Two-dimensional Materials Can Inhibit Aβ fibrillation in Alzheimer's Disease

Abstract

Alzheimer’s disease (AD) is a major life-limiting neurodegenerative disorder caused by extracellular aggregation of Amyloid β (Aβ) peptides. This forms amyloid plaques in the brain, resulting in dementia and even causing death. Despite great efforts towards developing therapies to cure AD, unfortunately, treatment is often ineffective. Herein, we investigate the possibility of state-of-the-art two-dimensional (2D) nanomaterials to treat AD by evaluating their potential to perturb and disrupt Aβ peptide aggregates. The adsorption mechanism for a pre-formed Aβ fibril is carefully studied on five 2D materials, namely graphene, hexagonal boron nitride (h-BN), h2D-C2N, g-C3N3, and g-C3N4. They are screened for their disrupting effects on the peptide aggregate.

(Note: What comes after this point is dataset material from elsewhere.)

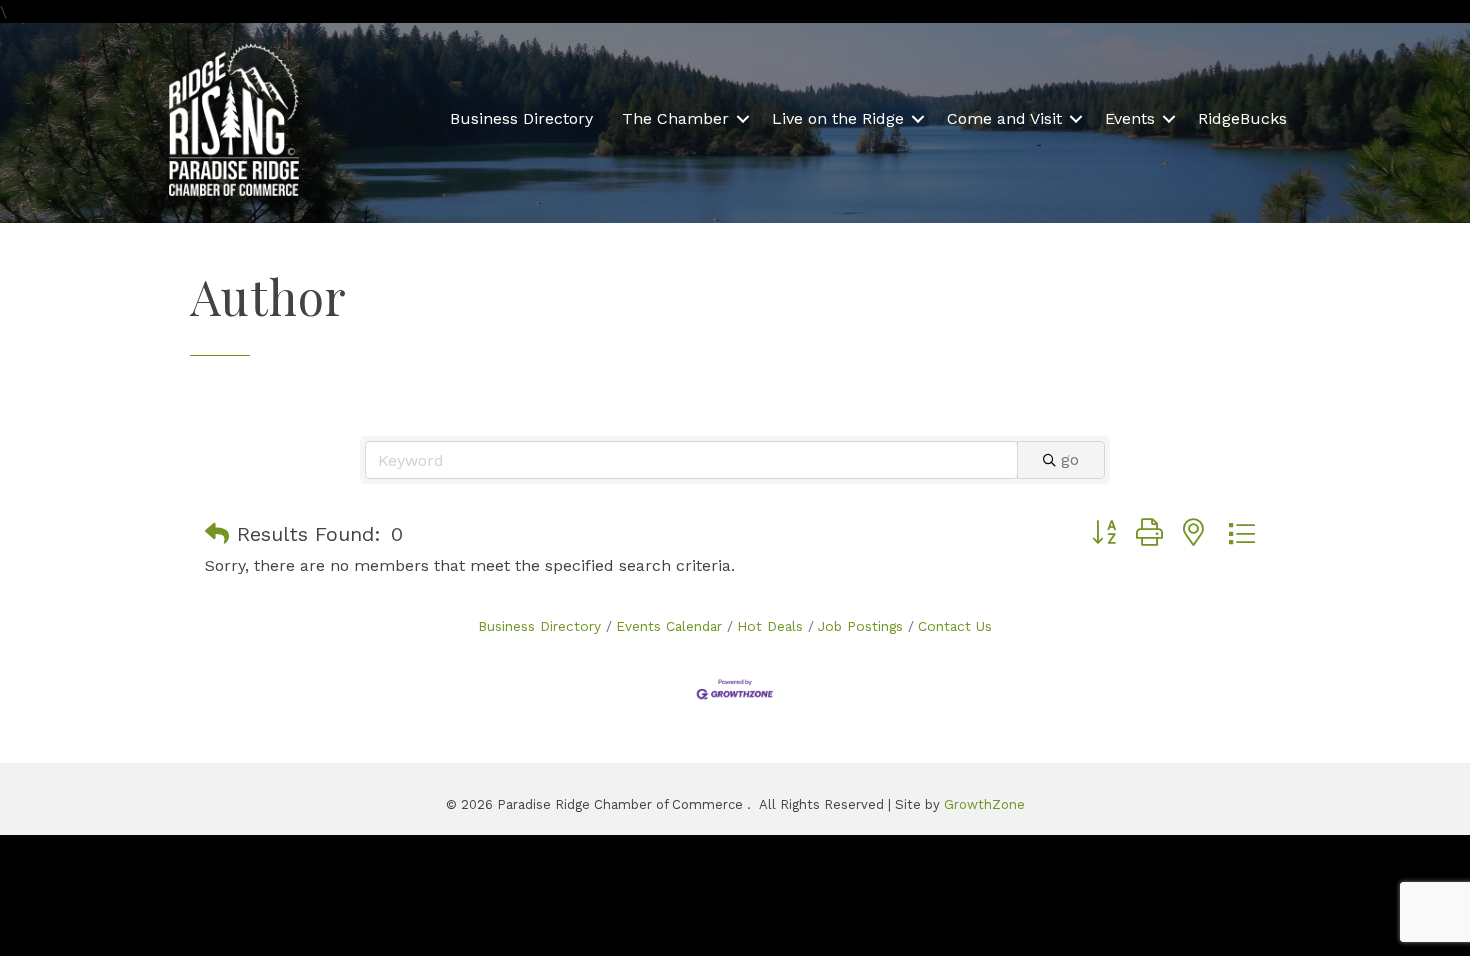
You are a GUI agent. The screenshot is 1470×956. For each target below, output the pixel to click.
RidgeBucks (1242, 118)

It is found that disruption of the Aβ fibril is directly related to the strength its adsorption on the 2D material, which in turn is dominated by the van der Waals interactions. h-BN shows a profound disruption of the Aβ fibril followed by graphene. The nitrogen-containing carbon-based 2D materials, h2D-C2N, g-C3N3, and g-C3N4, are found to be rather poor in this aspect. Structural disruption parameter, ρd is proposed as an index to rank the potency of 2D materials to inhibit Aβ fibrillation. h-BN and graphene are shown to be highly potent towards the disruption of misfolded protein aggregates like Aβ fibrils.